Change leaders often struggle with the temptation to jump straight to solutions, to get it ‘fixed’ and move on to the next big thing. It’s often what their organisation expects - quick wins and ticked boxes are celebrated. But the risks are high, of treating only the surface symptoms, of delivering a solution which the organisation’s unable to maintain, or of worsening the issue by actioning the wrong thing and damaging trust. During my recent research, I’ve noticed a startlingly familiar trend in the number of organisations launching activities like Mental Health First Aid training or high-profile awareness weeks, without aligning them to an over all strategy or agreed wellbeing outcomes. It’s better than doing nothing, but with a little extra rigour, the gains can be some much greater.
Done well, wellbeing is cultural – integral to the organisation’s values and ways of working, inextricably linked with both employee engagement and continuous improvement. I’ve seen so many change programmes encounter false starts, generate patchy engagement, fall foul of shifting priorities to never quite deliver, or become much harder work than anyone anticipated. And one of the reasons is that they skip past exploring ‘Why’, assuming that everyone’s reasons are the same. They rarely are…

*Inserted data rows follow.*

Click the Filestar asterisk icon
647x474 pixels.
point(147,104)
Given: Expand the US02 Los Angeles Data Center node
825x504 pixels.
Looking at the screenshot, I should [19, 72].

Wellbeing matters, but ‘because it’s the right thing to do’ unfortunately isn’t enough to keep it on a par with all the organisation’s other priorities. Exploring your collective ‘Why’ helps you to
- Make sure that wellbeing gets appropriately resourced (including securing budget), so you’re not trying to deliver on a shoestring
- Select activities to deliver against those desired outcomes, rather than just ticking boxes, maximising the return on your time and financial investments
- Identify the appropriate metrics and feedback to ensure your chosen activities are effective, and enabling adjustments if they’re not
Specifically, what do your stakeholders want to avoid and gain from improving wellbeing? Exploring helps to build desire and momentum towards those outcomes, and referring back to them regularly during the programme helps to keep your activities aligned with what you want to achieve. And if your programme starts to wobble part way through, re-energising your Why can really help to get it back on track.
What’s in it for each of your stakeholder groups? For example, your Recruitment Manager might want to improve the organisation’s ability to attract the very best candidates, by demonstrating how you care for, support and develop your staff. Line managers might be fed up of having to correct the mistakes people make when they’re distracted by worries they’ve got going on at home, so they want to improve their team's ability to park the worrying and stay focused on the day's demands. Your HR team might want people from across the organisation to feel more valued, increasing employee engagement, and to stop the disputes which get escalated to them because people let conflict build up when they’re feeling overloaded.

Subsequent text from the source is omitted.